Lois K. Alexander Lane | |
Birth Date: | 11 July 1916 |
Birth Place: | Little Rock, Arkansas, U.S. |
Occupation: | Fashion designer and museum founder |
Lois K. Alexander-Lane (born Lois Marie Kindle; July 11, 1916[1] – September 29, 2007) was an African-American fashion designer who founded the Black Fashion Museum in 1979.
Lois Marie Kindle was born in Little Rock, Arkansas, on July 11, 1916.[2] As a child, Lois and her sister Sammye recreated clothing they had seen at white department stores.[3] Due to her race she was not allowed to enter the stores. Using sketches she drew, Alexander-Lane made clothing for her mother, siblings and dolls with fabric she picked up at the Five & Dime store. She studied at the Hampton Institute and later the University of Chicago.[4] She later married Julius Lane, a former paratrooper.[5]
Alexander-Lane earned her master's degree in fashion and merchandising from New York University in 1963. Her thesis, "The Role of the Negro in Retailing in New York City from 1863 to the Present",[6] was voted best of the year by faculty.[7]
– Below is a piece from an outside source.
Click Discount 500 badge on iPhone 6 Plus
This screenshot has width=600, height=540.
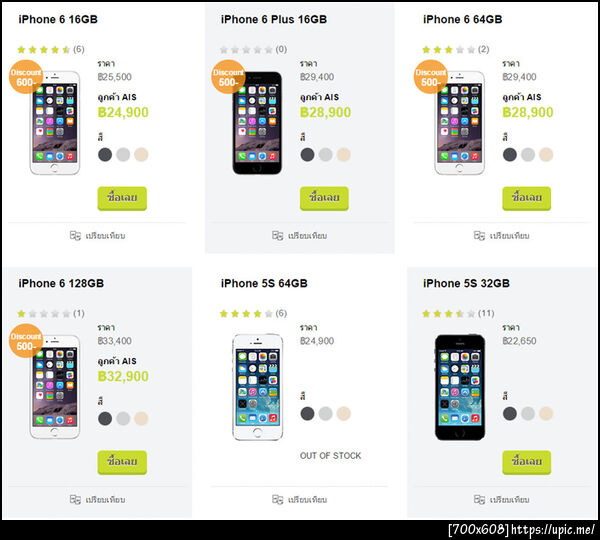[x=228, y=77]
In the 1940s, Alexander-Lane ran a fashion boutique in Washington, D.C. In 1942, she became a clerk-stenographer for the War Department. She later transferred to New York, where she opened another boutique and worked her way to become a Planning and Community Development Officer at the Department of Housing and Urban Development in 1978. In the 1940s, Alexander-Lane started her career path in the federal government, and soon after ran a fashion boutique in Washington D.C.[8] Around this time, she also worked as a freelance photographer for African-American newspapers, and became vice president of the Capital Press Club.
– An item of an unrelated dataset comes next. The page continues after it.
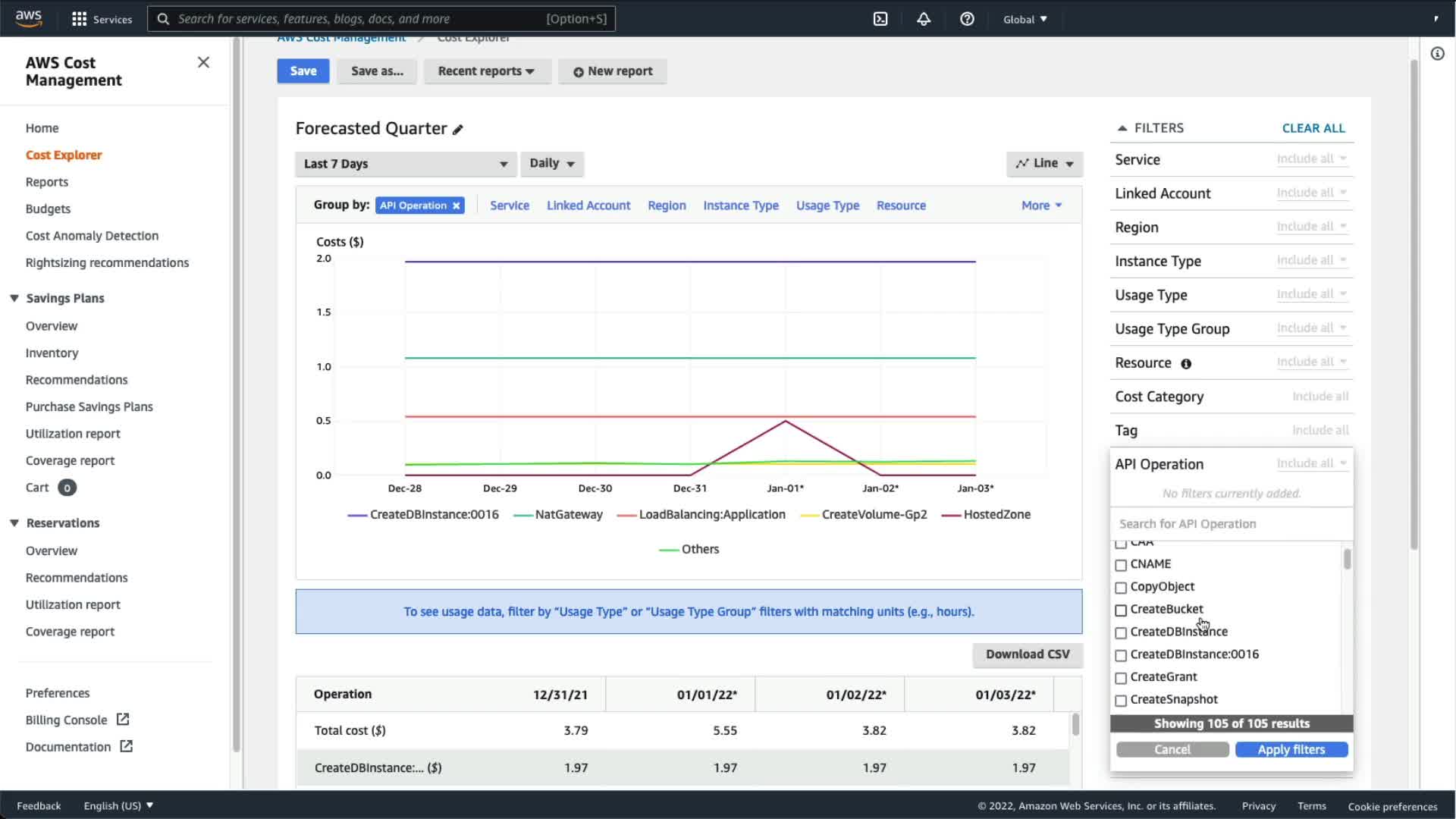Enable the CreateSnapshot filter checkbox
This screenshot has width=1456, height=819.
click(1121, 701)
In 1965, she purchased a brownstone in Harlem, New York City, for $8,000. There she founded the Harlem Institute of Fashion in 1966, offering courses in dressmaking, millinery and tailoring. The courses were free with only a $10 registration fee and graduated 4,500 students by 1987. She also founded the National Association of Milliners, Dressmakers and Tailors in 1966.
After leaving the federal government, Alexander-Lane opened the Black Fashion Museum in Harlem in 1979 with a $20,000 grant from the National Endowment of the Arts. The original site in Harlem on West 126th Street now houses the William J. Clinton Foundation. It was the first collection to highlight African-American fashion designers from throughout the country's history, and Alexander-Lane received little funding and largely funded the museum herself. She had trouble acquiring garments, as many of the designers had worked for wealthy white women, and the majority of the collection consisted of accessories and memorabilia.
The museum relocated to Washington, D.C., in 1994 to a historic row house at 2007 Vermont Avenue NW.[9] The collection comprises about two thousand garments designed, fabricated or worn by African-Americans to tell the story of women and men of the African diaspora. The collection includes garments created by enslaved women; a dress sewn by Rosa Parks shortly before her famous arrest in Montgomery, Alabama; the original costumes designed by Geoffrey Holder for the 1975 Broadway musical The Wiz; and gowns by Ann Lowe, a pioneering African-American designer.
Alexander-Lane designed an extended line of garments, mostly for wealthy sponsors, such as the Rockefeller, Roosevelt, and du Pont families. She was part of the board, and at one time president, of the National Association of Fashion and Accessory Designers.[10] She was part of The National Council of Negro Women, being a charter member.[10]
In 1993, Alexander-Lane received the NAACP's Crusader's Award.[11] She became a show producer for Harlem Week, an exhibition of Harlem fashion, in 1979.[8] In 1992, due to her poverty efforts in New York, Alexander-Lane was given the Josephine Shaw Lowell Award.[10]
Alexander-Lane published a book, Blacks in the History of Fashion, in 1982. She died in 2007 at the age of 91. The Black Fashion Museum collection was donated to the Smithsonian National Museum of African American History and Culture in 2007 by her daughter Joyce Bailey.